Injecting lineage and attributes into Microsoft Purview
Introduction
“How do I easily find the data I’m looking for?”
“How do I know the data comes from a reliable source?”
These are common questions we hear from data consumers, particularly more so as the organisation starts to scale it’s data platform with numerous data sources and data producers. Identifying the right datasets across numerous data stores or a heap of catalog search results can be a challenging and time consuming process. Enriching these consumption-worthy assets with additional business and technical metadata will form part of the solution. This blog describes and demonstrates how to easily add lineage and attributes in order to improve the data consumer’s experience.
Current capabilities…
Automatic lineage collection in Microsoft Purview is currently only supported by certain ADF activities and Synapse activities. No doubt this will expand over time, however you may wish to capture lineage from other engines such as Synapse Spark or Databricks. Whilst there is a Spark based lineage collector, as well as the Azure Databricks to Purview Lineage Connector based on Open Lineage, you can alternatively inject your own lineage programmatically — for every transformation or process which creates a new dataset there will need to be some additional code run in order to create the relationship or linkage between inputs and outputs. This solution requires data producers to become diligent about adapting their current and future (ETL) processes to “publish” this critical metadata to Purview, and this post aims to demonstrate one of the ways this can be achieved.

## To do
Repeat the passage on injecting lineage into Microsoft Purview, starting with "Current capabilities…" and going on through "can be achieved.".

Entries on target coordinates:
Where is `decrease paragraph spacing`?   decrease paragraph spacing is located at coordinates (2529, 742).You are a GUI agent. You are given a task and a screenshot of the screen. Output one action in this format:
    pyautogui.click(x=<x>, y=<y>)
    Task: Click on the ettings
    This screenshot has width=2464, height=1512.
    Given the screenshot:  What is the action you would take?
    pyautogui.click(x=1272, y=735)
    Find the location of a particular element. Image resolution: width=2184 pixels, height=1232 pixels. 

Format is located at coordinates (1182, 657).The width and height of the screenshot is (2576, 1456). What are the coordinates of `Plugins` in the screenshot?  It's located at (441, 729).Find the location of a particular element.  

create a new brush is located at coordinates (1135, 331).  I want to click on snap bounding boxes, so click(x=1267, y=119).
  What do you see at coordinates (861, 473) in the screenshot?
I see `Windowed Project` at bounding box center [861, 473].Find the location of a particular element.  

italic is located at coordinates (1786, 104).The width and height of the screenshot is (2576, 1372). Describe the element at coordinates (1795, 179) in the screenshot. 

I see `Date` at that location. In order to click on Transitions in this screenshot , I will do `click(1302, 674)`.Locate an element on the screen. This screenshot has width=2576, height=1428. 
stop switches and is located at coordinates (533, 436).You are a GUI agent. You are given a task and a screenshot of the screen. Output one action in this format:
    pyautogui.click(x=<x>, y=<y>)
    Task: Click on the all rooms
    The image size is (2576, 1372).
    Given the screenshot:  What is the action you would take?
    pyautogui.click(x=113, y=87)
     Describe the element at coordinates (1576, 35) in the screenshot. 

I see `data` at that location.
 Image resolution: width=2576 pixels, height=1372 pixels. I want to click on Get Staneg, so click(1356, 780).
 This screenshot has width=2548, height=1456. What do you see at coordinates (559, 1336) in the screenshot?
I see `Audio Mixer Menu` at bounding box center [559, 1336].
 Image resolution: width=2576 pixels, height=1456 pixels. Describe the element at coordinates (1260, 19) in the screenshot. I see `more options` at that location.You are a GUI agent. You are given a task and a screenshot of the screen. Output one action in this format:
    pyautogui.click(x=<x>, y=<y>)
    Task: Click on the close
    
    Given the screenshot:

## Exercise answer
Current capabilities…
Automatic lineage collection in Microsoft Purview is currently only supported by certain ADF activities and Synapse activities. No doubt this will expand over time, however you may wish to capture lineage from other engines such as Synapse Spark or Databricks. Whilst there is a Spark based lineage collector, as well as the Azure Databricks to Purview Lineage Connector based on Open Lineage, you can alternatively inject your own lineage programmatically — for every transformation or process which creates a new dataset there will need to be some additional code run in order to create the relationship or linkage between inputs and outputs. This solution requires data producers to become diligent about adapting their current and future (ETL) processes to “publish” this critical metadata to Purview, and this post aims to demonstrate one of the ways this can be achieved.